* [WHAT THE TASK ASKS]: Take every line from the listing below that includes "computer" and copy it.

* [EXERCISE INPUTS]:
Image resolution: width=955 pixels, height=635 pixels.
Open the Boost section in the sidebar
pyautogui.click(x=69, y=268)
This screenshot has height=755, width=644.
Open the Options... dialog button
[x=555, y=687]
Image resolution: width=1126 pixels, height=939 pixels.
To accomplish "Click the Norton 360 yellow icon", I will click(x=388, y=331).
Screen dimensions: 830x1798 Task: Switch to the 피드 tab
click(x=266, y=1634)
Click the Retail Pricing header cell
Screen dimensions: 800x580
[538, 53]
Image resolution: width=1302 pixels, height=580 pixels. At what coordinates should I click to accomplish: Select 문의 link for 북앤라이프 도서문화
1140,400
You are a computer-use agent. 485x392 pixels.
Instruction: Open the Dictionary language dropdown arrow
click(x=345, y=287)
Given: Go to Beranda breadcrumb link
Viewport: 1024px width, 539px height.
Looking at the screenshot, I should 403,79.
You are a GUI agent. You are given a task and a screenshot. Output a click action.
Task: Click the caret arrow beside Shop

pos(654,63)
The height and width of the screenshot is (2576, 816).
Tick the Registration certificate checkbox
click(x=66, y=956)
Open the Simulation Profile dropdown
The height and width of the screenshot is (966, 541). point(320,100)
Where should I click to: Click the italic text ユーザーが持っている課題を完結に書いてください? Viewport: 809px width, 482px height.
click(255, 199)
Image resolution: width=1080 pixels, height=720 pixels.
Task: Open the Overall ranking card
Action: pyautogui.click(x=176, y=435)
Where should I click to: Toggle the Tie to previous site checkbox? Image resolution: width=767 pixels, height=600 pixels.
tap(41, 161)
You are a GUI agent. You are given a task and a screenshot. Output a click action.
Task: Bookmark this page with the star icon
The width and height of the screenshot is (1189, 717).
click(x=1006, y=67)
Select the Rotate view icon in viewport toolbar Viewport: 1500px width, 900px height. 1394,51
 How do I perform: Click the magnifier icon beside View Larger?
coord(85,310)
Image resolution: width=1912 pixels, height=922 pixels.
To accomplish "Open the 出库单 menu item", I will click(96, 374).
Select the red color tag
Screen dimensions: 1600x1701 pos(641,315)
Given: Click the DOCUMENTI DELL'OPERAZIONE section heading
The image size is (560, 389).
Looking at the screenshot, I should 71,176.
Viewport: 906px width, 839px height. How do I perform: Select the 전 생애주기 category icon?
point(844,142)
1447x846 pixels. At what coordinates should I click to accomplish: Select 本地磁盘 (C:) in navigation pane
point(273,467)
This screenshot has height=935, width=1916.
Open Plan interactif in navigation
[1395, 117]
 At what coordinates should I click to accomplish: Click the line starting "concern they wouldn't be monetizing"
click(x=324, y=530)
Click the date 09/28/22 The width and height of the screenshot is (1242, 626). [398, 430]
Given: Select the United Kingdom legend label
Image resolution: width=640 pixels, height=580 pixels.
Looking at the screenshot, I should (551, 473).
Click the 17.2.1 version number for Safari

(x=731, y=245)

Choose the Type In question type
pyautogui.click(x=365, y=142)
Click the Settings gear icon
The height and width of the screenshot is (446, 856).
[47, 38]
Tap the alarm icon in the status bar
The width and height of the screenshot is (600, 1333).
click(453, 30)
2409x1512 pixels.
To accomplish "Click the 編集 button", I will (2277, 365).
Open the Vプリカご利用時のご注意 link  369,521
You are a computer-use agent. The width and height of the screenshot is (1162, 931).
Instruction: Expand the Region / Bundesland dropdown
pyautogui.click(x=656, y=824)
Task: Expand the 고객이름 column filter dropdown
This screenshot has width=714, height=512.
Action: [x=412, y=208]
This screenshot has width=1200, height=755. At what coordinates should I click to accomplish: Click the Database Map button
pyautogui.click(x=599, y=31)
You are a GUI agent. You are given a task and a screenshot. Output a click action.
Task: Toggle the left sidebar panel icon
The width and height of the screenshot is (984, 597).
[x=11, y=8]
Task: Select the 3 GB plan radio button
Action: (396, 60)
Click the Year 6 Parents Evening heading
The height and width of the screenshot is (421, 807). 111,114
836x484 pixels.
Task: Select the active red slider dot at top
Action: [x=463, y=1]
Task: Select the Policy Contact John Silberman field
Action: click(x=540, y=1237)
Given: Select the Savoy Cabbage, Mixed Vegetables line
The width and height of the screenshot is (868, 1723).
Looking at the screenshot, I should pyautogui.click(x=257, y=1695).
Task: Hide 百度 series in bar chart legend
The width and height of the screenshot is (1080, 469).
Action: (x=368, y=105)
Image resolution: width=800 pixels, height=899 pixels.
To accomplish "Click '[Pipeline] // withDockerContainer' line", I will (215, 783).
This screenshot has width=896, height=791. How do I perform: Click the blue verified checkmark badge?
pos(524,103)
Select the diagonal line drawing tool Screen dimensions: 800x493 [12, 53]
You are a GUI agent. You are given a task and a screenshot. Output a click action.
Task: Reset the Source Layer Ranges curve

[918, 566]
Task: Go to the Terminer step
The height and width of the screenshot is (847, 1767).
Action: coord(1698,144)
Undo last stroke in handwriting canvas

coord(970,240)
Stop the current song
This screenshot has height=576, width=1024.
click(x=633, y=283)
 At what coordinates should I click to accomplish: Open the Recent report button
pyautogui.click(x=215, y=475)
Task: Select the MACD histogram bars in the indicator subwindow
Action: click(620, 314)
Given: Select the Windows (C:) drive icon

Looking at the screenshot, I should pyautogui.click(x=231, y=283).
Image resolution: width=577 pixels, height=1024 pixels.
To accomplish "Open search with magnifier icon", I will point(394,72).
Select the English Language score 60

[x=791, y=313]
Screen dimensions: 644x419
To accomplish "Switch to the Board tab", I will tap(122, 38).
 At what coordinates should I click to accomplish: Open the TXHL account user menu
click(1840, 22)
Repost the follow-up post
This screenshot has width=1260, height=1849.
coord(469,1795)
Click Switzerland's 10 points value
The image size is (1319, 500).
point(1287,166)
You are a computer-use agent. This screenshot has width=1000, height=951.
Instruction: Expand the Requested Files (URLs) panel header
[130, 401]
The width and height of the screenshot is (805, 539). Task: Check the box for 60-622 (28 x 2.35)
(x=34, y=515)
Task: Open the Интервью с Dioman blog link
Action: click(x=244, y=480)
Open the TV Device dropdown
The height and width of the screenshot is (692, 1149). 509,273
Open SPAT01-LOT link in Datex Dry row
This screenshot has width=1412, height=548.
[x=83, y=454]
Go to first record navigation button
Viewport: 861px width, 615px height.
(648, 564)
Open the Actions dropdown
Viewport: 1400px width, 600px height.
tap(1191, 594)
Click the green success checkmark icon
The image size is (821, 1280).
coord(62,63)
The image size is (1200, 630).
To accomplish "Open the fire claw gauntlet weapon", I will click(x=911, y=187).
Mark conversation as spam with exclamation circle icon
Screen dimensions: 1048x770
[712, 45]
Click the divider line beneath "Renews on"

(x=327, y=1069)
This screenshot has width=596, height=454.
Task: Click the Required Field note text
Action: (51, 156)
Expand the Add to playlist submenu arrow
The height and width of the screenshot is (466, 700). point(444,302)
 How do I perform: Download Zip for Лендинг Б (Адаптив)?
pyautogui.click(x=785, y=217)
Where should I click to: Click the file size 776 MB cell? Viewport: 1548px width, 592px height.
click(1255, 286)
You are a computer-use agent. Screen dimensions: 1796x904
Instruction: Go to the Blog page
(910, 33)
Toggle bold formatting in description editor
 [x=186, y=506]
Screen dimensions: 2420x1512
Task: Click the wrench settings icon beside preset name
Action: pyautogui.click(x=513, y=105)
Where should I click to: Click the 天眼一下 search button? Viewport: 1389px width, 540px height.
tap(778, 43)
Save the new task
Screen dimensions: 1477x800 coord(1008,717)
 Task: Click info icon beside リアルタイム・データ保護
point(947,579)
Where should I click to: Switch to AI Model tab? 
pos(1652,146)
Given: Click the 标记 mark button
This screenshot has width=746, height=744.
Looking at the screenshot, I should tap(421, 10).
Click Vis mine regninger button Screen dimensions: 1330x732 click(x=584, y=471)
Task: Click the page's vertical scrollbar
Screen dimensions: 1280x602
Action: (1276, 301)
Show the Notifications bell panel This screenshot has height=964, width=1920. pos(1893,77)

* [WRITTEN ANSWER]:
You are a computer-use agent. 485x392 pixels.
You are a computer-use agent. The width and height of the screenshot is (1162, 931).
You are a computer-use agent. This screenshot has width=1000, height=951.
You are a computer-use agent. Screen dimensions: 1796x904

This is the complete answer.